I had no idea. In the research I’ve done for this series, already starting to hit bottom as I scrape to find a new based on a true story horror movie idea, I’ve discovered one that was a complete surprise. I thought I was up on serial killers but I found one that I’ve never even heard of that was the source material for a movie I would have never considered. Serials are obviously ripe for horror movie exploitation. I’ve passed on a lot of chances to do an article about Charles Manson or Ted Bundy or something but until Zodiac, I felt that was just plain lazy. I keep my eyes open, though. Tonight’s entry is another serial killer entry but I’m fairly certain that if you’ve seen the movie, you probably didn’t know that it was based on a true story. Tobe Hooper broke out with The Texas Chainsaw Massacre, a story based on a pastiche of American true crime horror. His follow up, Texas Chainsaw being a tough act to follow, was a tremendous dud even by sophomore standards (even though Texas Chainsaw wasn’t his first movie). Eaten Alive follows the same idea. A nasty, grotesque horror movie based on a series of grisly, nasty murders. True to form, Hooper picked a piece of Texas horror lore to base his story on. It’s a pretty nasty one.

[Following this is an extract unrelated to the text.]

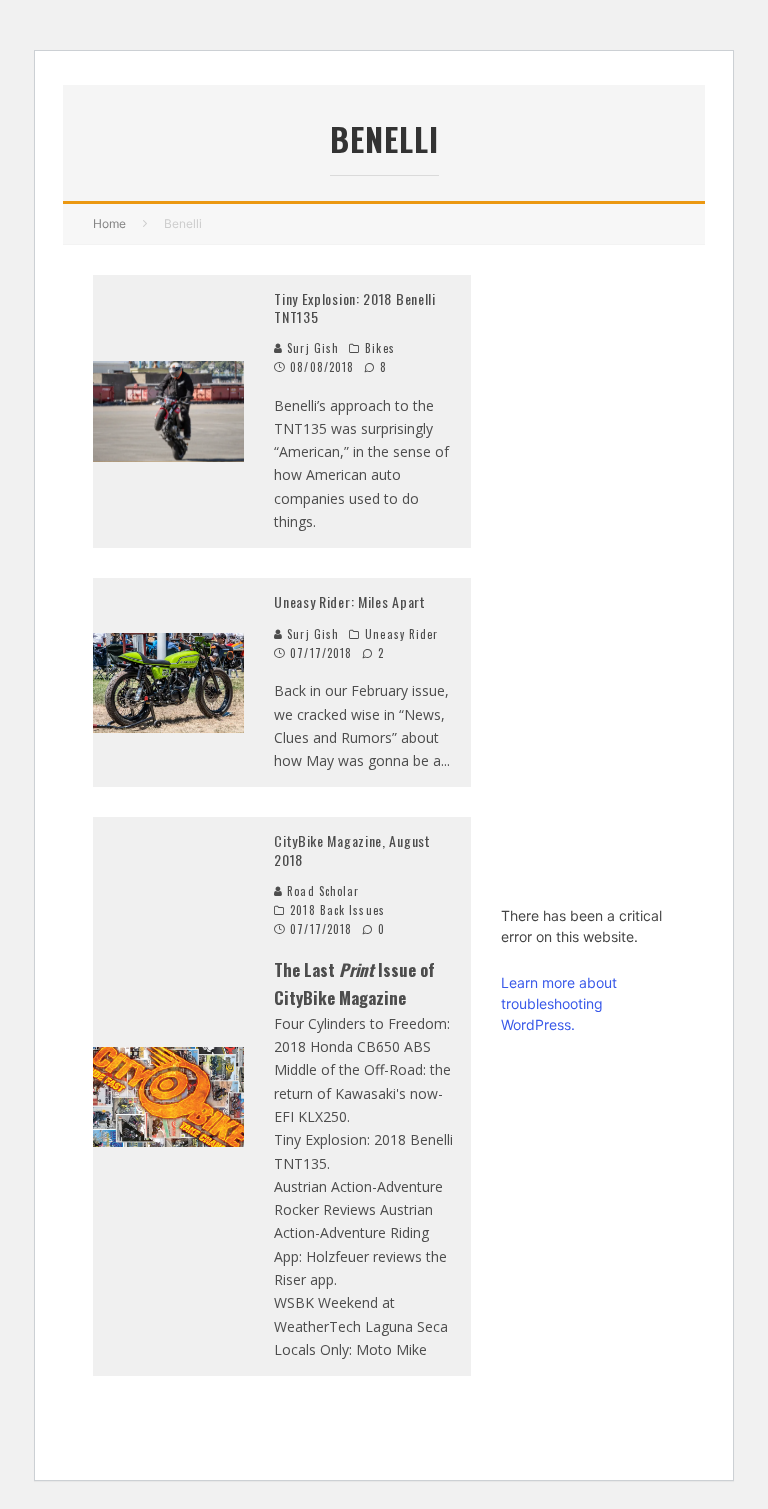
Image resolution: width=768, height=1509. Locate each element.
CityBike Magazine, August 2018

Telling the story of Joe Ball is hard to pull off. The legend says that in the 30’s, Ball had built a pen for five alligators and the murdered up to 20 local women, dumping their remains in the pen for the alligators to dispose of. The problem is that this was the 30’s in Texas and crime reportage wasn’t what it was that is today. People went missing but the law wasn’t hip to the idea of the serial killer. It didn’t make sense. A killer with no motive, who simply gets off on murder, no bodies to speak of, only a few reports of missing persons. Stories of Ball’s killings became boogeyman stories of old Texas that persisted throughout the years.
Joe Ball was a bootlegger during prohibition but with the close of that chapter of American history, Ball found himself in need of something to do. With that in mind, he built a saloon and in order to beat his competition, he built a pen for gators. When his relationship with his girlfriend went south and he found another woman to occupy him, the girlfriend mysteriously disappeared. After an accident with Joe’s backup girl left her with an amputated arm, she also mysteriously disappeared.
Ball wasn’t a terribly smart guy, either. He lived under the assumption that without a body, a murder conviction couldn’t stick, so as women came into his life and then exited his life through assholes of his alligators, he though he had it made since their bodies would never turn up. Ball was an extraordinarily violent guy, too, according to people who knew him. As people in his life pissed him off, they would suddenly disappear.
It would later turn out that for numerous reasons, Ball would shoot the people that pissed him off and then dump their bodies in the gator pen. His victims were mostly women. He’d date them, they’d do something to land on his bad side and the next thing you know they’d wind up with a .22 in the head and their dead bodies landing in the shallow water of the alligator pen. By popular accounts, Ball had fed 20 people, mostly women, to his gators.
Lackluster police performance and a killing spree eventually caught up with Ball, though. Joe had a handyman that he wasn’t particularly nice to. His final victims trail eventually led police to Ball’s place where the trail ended but with no bodies to nail to Ball, the police couldn’t do much. Instead, the cops leaned on Clifton Wheeler, the handyman, who eventually cracked and told the cops about the gators and how Ball disposed of his corpses. The police immediately took to bringing in Ball but when confronted in his bar, he took out his gun and turned it on himself, actually shooting himself in the chest rather than die in the electric chair.